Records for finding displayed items

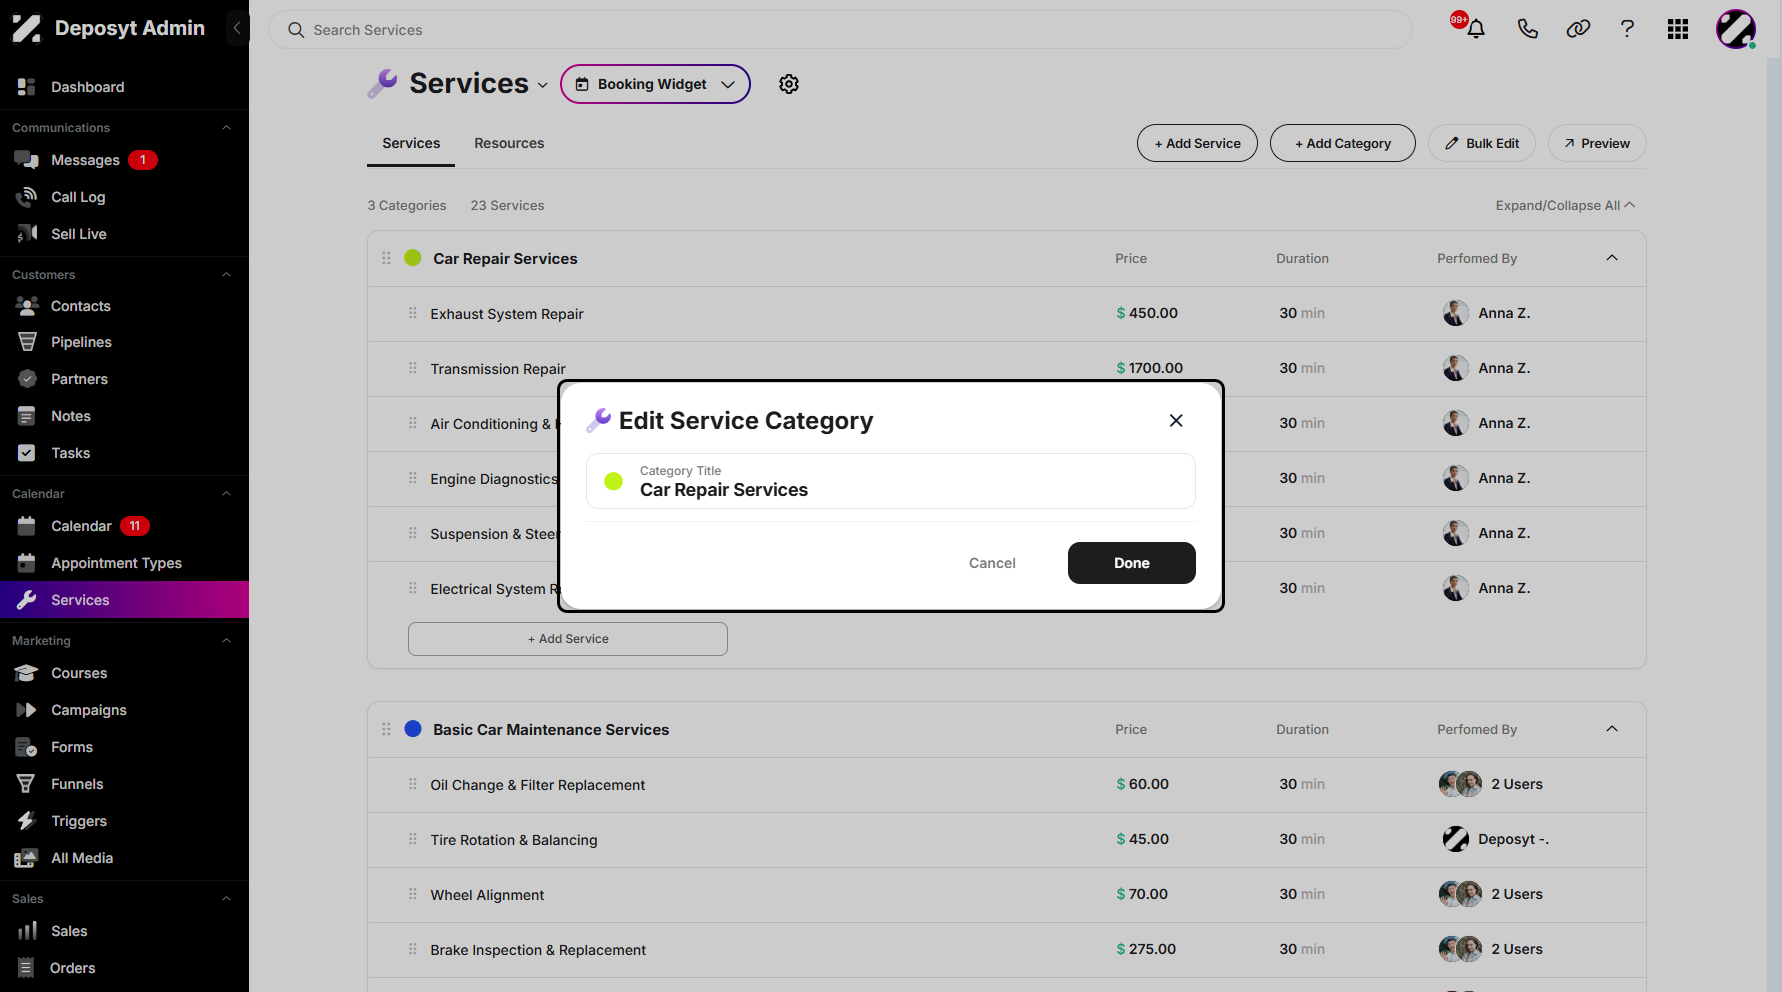Switch to the Resources tab

pyautogui.click(x=509, y=143)
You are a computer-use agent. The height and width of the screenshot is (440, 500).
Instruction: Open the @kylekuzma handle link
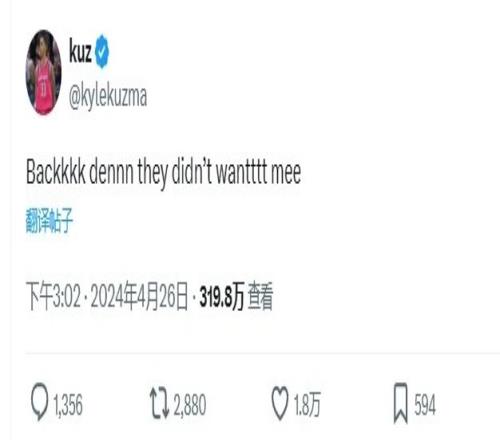108,97
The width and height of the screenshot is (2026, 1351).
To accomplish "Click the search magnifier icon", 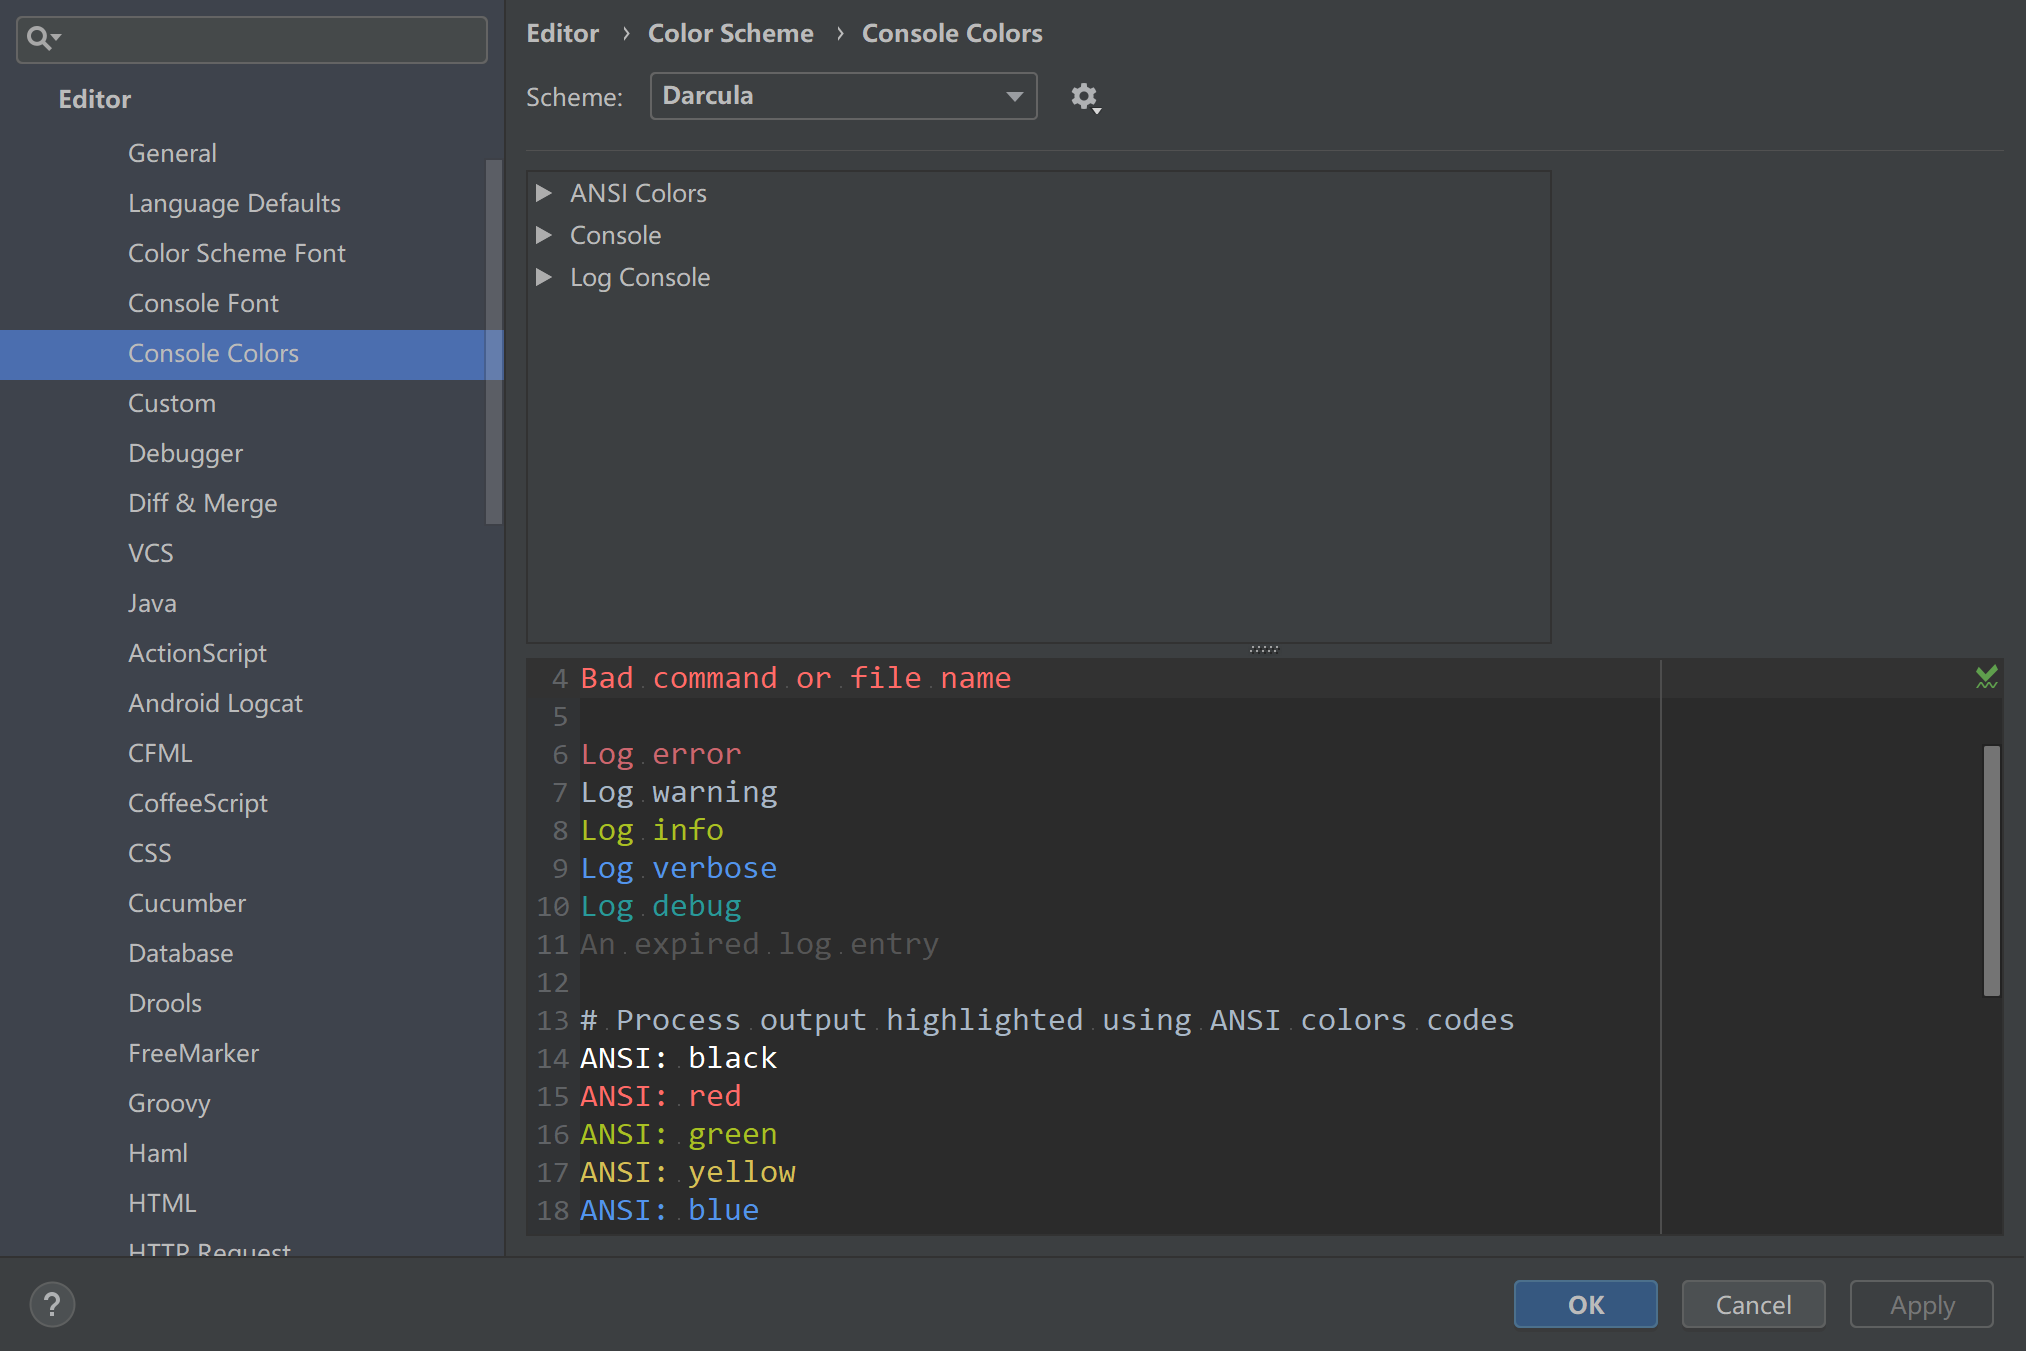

= EXERCISE PROMPT =
Copy out every line of the records above exactly as they appear, omitting the pictures.

= SOLVED PROBLEM =
Switch to the Resources tab

pyautogui.click(x=509, y=143)
You are a computer-use agent. The height and width of the screenshot is (440, 500).
Instruction: Open the @kylekuzma handle link
108,97
The width and height of the screenshot is (2026, 1351).
To accomplish "Click the search magnifier icon", 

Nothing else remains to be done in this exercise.